1944 rail crash in east London

The 1944 Ilford rail crash occurred on 16 January 1944 when, in darkness and dense fog, an express passenger train passed a signal at danger and collided with another passenger train that was stopped at Ilford railway station in Essex, England.

The collision killed nine people, including three United States Army personnel and Frank Heilgers, the Member of Parliament for Bury St. Edmunds. Thirty-eight people were injured.

==Collision==
At approximately 19:20 on 16 January 1944, in dense fog and wartime conditions, the 14:38 express train from Yarmouth was stopped at Ilford en route to London Liverpool Street. Due to poor visibility, the driver had not seen several caution signals and subsequently stopped 110 yd past a signal at danger. The driver walked to the signal box and after a short wait was given a "line clear" by the signalman.

As the driver returned to his train the signalman received a telephone call from a colleague in the adjacent box reporting that the following train, the 14:40 express from Norwich Thorpe had also passed his signals at danger. The Ilford station inspector, who had arrived at the signal box to find out why the Yarmouth express had stopped, was sent to place detonators at the rear of the train, however, before he was able to take any action the Norwich train ran into the rear of the Yarmouth service at a speed of 20–25 mph.
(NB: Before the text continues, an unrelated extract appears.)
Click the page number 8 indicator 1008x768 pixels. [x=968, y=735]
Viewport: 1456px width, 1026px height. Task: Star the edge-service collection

The Yarmouth train comprised a 4-6-0 steam locomotive hauling nine coaches and a two-coach articulated set. The Norwich service was made up of a 4-6-0 locomotive, an LNER B17 No. 2868 Bradford City, hauling ten coaches and a two-coach articulated set. Both services were busy with passengers. There were nine fatalities as a consequence of the collision, including Frank Heilgers, the Member of Parliament for Bury St. Edmunds. Twenty-eight people were hospitalized and ten others suffered shock or minor injuries.

==Aftermath==
First aid was available immediately as an American doctor and nurse had been travelling on the train; also a member of staff had been ambulance-trained. Ilford civil defence personnel arrived at 19:36 and ambulances and the civil rescue squad followed at around 19:50. A local U.S. Army depot sent a medical detachment. Hampered by a lack of light and the fog, the last of the casualties were only recovered by 21:20.

The collision blocked the two through lines to and from London until 14:30 the next day, but the two local lines were not affected and a crossover facility meant the impact on rail traffic was minimal.